==== TEXTE FOURNI
Magellan que je retrouvai soudain cité dans un autre livre emprunté cette fois à la médiathèque, Mes labyrinthes, Vivre avec la différence, de Florian Forestier. Une réflexion sur l'autisme, où je relevai à la page 10 ce passage : "Cette fois, il faudra prendre le temps d'entrer dans l'épaisseur d'une vie. D'affirmer votre carte des traits autistiques, qui pour l'instant ressemble aux cartes du monde de Magellan." Façon de dire que la compréhension de l'autisme est encore bien lacunaire, et souffre d'une grande ignorance. Image curieuse, si l'on y réfléchit bien, car c'est justement Magellan qui contribua fortement par sa circumnavigation à renouveler la cartographie du globe. 

C'est Magellan qui donnera son nom à l'océan dit Pacifique. Un océan qui avait été aperçu pour la première fois depuis l'isthme de Panama  par le conquistador Vasco Nuñez de Balboa. Le 25 septembre 1513, sa troupe progresse vers la cordillère du río Chucunaque. Balboa marche en tête et atteint à la mi-journée le sommet. Plus tard, face à la plage, Balboa brandit une épée et un drapeau à l’effigie de la Vierge Marie, puis, s’avançant vers la mer, il en prend possession sous le nom de "Mer du Sud". "Cette mer séparant l'Asie des Amériques, précise Romain Bertrand,  plusieurs cosmographes, s'inspirant de Ptolémée, l'ont déjà faite figurer sur leurs cartes. Et parfois avant même que Balboa ne la contemple, comme Martin Waldseemüller, le cartographe de Saint-Dié -des-Vosges, sur son planisphère de 1507. Planisphère où s'étale pour la toute première fois, en lettres cursives, le mot "America" - dérivé du nom d'Amerigo Vespucci."

Universalis Cosmographia (1507). Le planisphère de Waldseemüller de 1507 est la première carte mentionnant le nom "America" et la première à décrire les Amériques séparées de l'Asie. Il ne reste plus qu'une seule copie du planisphère encore existante à ce jour, acquise par la bibliothèque du Congrès en 2001 pour la somme de 10 millions de dollars.
========
==== DONNÉES FOURNIES
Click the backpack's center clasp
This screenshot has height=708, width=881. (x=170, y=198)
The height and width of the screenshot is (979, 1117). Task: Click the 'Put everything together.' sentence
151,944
========
# TRAVAIL DEMANDÉ
a: Présentez sous forme de liste le paragraphe du texte fourni qui commence par « C'est Magellan qui donnera son nom », en conservant ses faits principaux.
b: Selon le texte fourni, pourquoi la comparaison avec les cartes du monde de Magellan est-elle une image curieuse ? Répondez en une à trois phrases.

# SOLUTIONS DÉTAILLÉES
a:
- Magellan donnera son nom à l'océan dit Pacifique.
- Cet océan a été aperçu pour la première fois depuis l'isthme de Panama par le conquistador Vasco Nuñez de Balboa.
- Le 25 septembre 1513, sa troupe progresse vers la cordillère du río Chucunaque. Balboa, qui marche en tête, atteint le sommet à la mi-journée.
- Plus tard, face à la plage, il brandit une épée et un drapeau à l'effigie de la Vierge Marie. Il prend ensuite possession de la mer sous le nom de « Mer du Sud ».
- Selon Romain Bertrand, plusieurs cosmographes inspirés de Ptolémée avaient déjà fait figurer sur leurs cartes cette mer qui sépare l'Asie des Amériques, parfois avant que Balboa ne la voie.
- C'est le cas de Martin Waldseemüller, cartographe de Saint-Dié-des-Vosges. Son planisphère de 1507 porte pour la première fois le mot « America », dérivé du nom d'Amerigo Vespucci.

b: Cette image sert à dire que la compréhension de l'autisme reste très lacunaire. Elle est pourtant curieuse, car Magellan a justement contribué fortement, par sa circumnavigation, à renouveler la cartographie du globe.